Quelques jours après cette déception assez amère, un apprenti remit à Christophe ce petit billet laconique.

« Chaudieu veut voir son enfant ! »

— Qu’il entre ! s’écria Christophe.

— Ô mon saint martyr ! dit le ministre en venant embrasser l’avocat, es-tu remis de tes douleurs ?

— Oui, grâce à Paré !

— Grâce à Dieu qui t’a donné la force de supporter la torture ! Mais qu’ai-je appris ? tu t’es fait recevoir avocat, tu as prêté le serment de fidélité, tu as reconnu la prostituée, l’Église catholique, apostolique et romaine !…

— Mon père l’a voulu.

— Mais ne devons-nous pas quitter nos pères, nos enfants, nos femmes, tout pour la sainte cause du calvinisme, tout souffrir !… Ah ! Christophe, Calvin, le grand Calvin, tout le parti, le monde, l’avenir comptent sur ton courage et sur ta grandeur d’âme ! Il nous faut ta vie.

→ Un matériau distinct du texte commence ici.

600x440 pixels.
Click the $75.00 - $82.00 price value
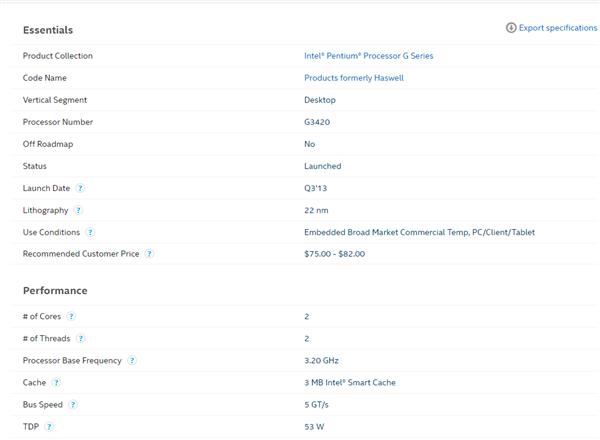(334, 254)
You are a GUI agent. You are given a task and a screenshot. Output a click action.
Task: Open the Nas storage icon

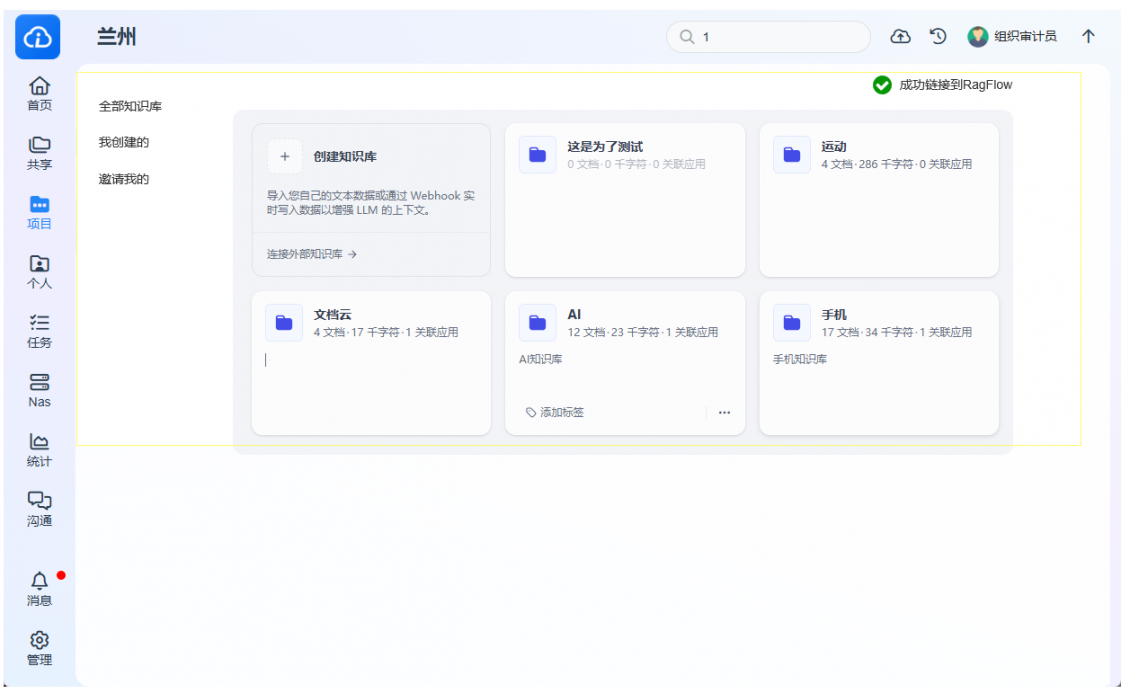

Il y a ceci de remarquable dans l’esprit de l’homme, que le plus dévoué, tout en se dévouant, se bâtit toujours un roman d’espérances dans les crises les plus dangereuses. Ainsi, quand, sur l’eau, sous le Pont-au-Change, le prince, le soldat et le ministre avaient demandé à Christophe d’aller porter à Catherine ce traité qui, surpris, devait lui coûter la vie, l’enfant comptait sur son esprit, sur le hasard, sur son intelligence, et il s’était audacieusement avancé entre ces deux terribles partis, les Guise et Catherine, où il avait failli être broyé. Pendant la question, il se disait encore : — Je m’en tirerai ! ce n’est que de la douleur ! Mais à cette demande brutale : Meurs ! faite à un garçon qui se trouvait encore impotent, à peine remis de la torture et qui tenait d’autant plus à la vie qu’il avait vu la mort de plus près, il était impossible de s’abandonner à des illusions.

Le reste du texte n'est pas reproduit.